No one at Trion Worlds has promised that the company’s first fantasy role-playing online game, Rift: Planes of Telara, will be a World of WarCraft killer. Indeed, many makers of massively multiplayer online games have tried to knock out Blizzard Entertainment’s online subscription game, but WoW has ruled for six years and it just got a major upgrade with World of WarCraft: Cataclysm, which sold 3.3 million units in a day. But that doesn’t intimidate the folks at Trion Worlds, which has raised more than $100 million and has more than 200 people working on a variety of MMOs. Of course, beating WoW is the ultimate prize, since WoW has more than 12 million paying subscribers and it generates more than $1 billion in revenue per year for Activision Blizzard.
Rift is in the midst of closed beta testing, and I’ve had a look at the beta version up close. The graphics are beautiful and the unscripted dynamic events, where the world can change in an instant, are working as advertised. We had a chance to catch up with David Reid, head of marketing at Trion Worlds in Redwood City, Calif. (and former marketing chief for Microsoft’s Xbox 360) about the upcoming game, and here’s what he had to say:
VB: You’ve been working for a long time on this game — more than five years. What are you doing with the beta testing now?
DR: The beta process is about testing scalability. How many players can we support? It’s about getting some feedback from a number of real users so that we can tune some of these last knobs. But in a lot of ways, beta will be almost like a launch for us. We know that a number of MMO companies have made the mistake of going out with the beta with a product that really should not have been characterized as a beta. They paid for it. We are not doing that kind of a beta. [Laughs]
VB: You’re getting close to release?
DR: We feel like we are very close to release-level quality. We are tuning. We are polishing. We are scaling.
VB: So after five years, you’re not making money on this game yet.
DR: Not yet, but really darn soon. What day of the month is it?
VB: How will the launch proceed?
DR: Here’s probably how it works. The best game companies launch their newest titles with a presale program. That is the point where the consumer can put money down for the game. Technically, when that happens, the game won’t be formally live. It will still be in testing. But we are going to treat it as if it were the real launch. We will have 24/7 support in all languages. We will treat these players as if they are paying customers. We’re very close to that right now. We’ll open it up to the public for a large beta test soon.

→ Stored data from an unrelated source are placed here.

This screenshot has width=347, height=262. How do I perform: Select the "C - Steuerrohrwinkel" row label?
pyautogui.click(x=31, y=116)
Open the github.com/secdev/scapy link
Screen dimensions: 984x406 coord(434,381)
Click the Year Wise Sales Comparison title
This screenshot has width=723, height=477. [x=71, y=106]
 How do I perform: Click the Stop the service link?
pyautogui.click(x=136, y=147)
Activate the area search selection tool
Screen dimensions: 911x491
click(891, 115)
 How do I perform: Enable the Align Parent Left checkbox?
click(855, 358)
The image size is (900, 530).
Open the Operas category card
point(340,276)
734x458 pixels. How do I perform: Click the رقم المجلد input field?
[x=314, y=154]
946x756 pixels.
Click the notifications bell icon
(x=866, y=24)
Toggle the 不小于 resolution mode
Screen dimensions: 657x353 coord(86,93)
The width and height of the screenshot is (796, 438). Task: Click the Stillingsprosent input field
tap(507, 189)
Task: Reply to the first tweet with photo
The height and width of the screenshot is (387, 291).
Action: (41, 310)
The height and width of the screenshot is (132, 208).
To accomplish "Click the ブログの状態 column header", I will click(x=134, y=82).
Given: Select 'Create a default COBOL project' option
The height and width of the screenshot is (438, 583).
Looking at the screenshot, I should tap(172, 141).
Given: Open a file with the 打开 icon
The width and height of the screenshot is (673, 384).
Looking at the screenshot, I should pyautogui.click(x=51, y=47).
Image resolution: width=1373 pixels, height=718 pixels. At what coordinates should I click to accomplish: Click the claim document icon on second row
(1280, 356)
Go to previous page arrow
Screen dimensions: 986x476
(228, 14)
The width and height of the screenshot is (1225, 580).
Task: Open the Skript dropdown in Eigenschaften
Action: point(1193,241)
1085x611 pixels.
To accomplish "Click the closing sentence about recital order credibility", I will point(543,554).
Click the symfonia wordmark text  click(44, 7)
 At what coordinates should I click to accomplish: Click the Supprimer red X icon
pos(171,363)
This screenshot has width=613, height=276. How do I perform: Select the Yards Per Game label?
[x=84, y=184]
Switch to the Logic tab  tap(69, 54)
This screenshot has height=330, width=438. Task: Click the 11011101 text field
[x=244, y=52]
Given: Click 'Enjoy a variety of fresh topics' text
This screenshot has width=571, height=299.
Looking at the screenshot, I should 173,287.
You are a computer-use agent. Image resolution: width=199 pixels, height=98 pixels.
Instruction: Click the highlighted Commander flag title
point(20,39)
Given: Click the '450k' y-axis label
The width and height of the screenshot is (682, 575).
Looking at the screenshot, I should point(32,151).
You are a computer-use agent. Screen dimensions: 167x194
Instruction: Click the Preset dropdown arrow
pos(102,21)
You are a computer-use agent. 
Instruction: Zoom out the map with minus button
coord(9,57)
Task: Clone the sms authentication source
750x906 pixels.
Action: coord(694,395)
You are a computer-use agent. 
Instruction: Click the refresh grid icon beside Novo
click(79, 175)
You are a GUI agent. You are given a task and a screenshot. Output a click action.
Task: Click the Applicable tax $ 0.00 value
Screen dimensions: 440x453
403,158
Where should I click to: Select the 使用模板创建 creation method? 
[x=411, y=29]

VB: At that point, you will have tens of thousands of people playing?
DR: Absolutely. I can’t disclose specific numbers of the beta, but we are in the midst of some very large beta test events now and we just keep scaling it up. The first beta event was just the data center in Dallas, and so Europeans were in the beta, but they were playing on Dallas servers. We are opening a data center in Amsterdam for the European users. Operationally, that’s very important for us. We’ll bring up the different languages over time.
VB: The whole idea of a “Rift” is that you can open up a portal into the world and flood it with monsters. Then the players all go to that area and fight off the invasion. How many people can you concentrate in one place in the world?
DR: That’s a question with many potential answers. Because there’s the geographic point of it and then there is the hardware server part of it. The servers have multiple sections, or shards. Right now, we are figuring out how many people on a shard is too many. But what is unique about our game is that you can have a very large number of players all in one place and you can interact with all of them. You don’t have to worry that you can’t find your friends because they are in a different region or a different server. When a Rift opens, it is a dynamic event. The Rifts can happen in any geographic location and you can have lots of them at once. We have shown in our beta testing that all of that is working properly. We will ramp this up to an industrial scale.
VB: Is the game designed to be split into shards at all?
DR: It is a game with shards. But we are being very careful about not locking people to particular servers and things like that. MMOs have always had that kind of problem. MMO’s, by their nature, are incredibly social experiments, right? And people in Europe want to play with people in North America, and people in North America want to play with people in Australia, and that’s just how these communities have been built online as opposed to a pick-up basketball game in your neighborhood.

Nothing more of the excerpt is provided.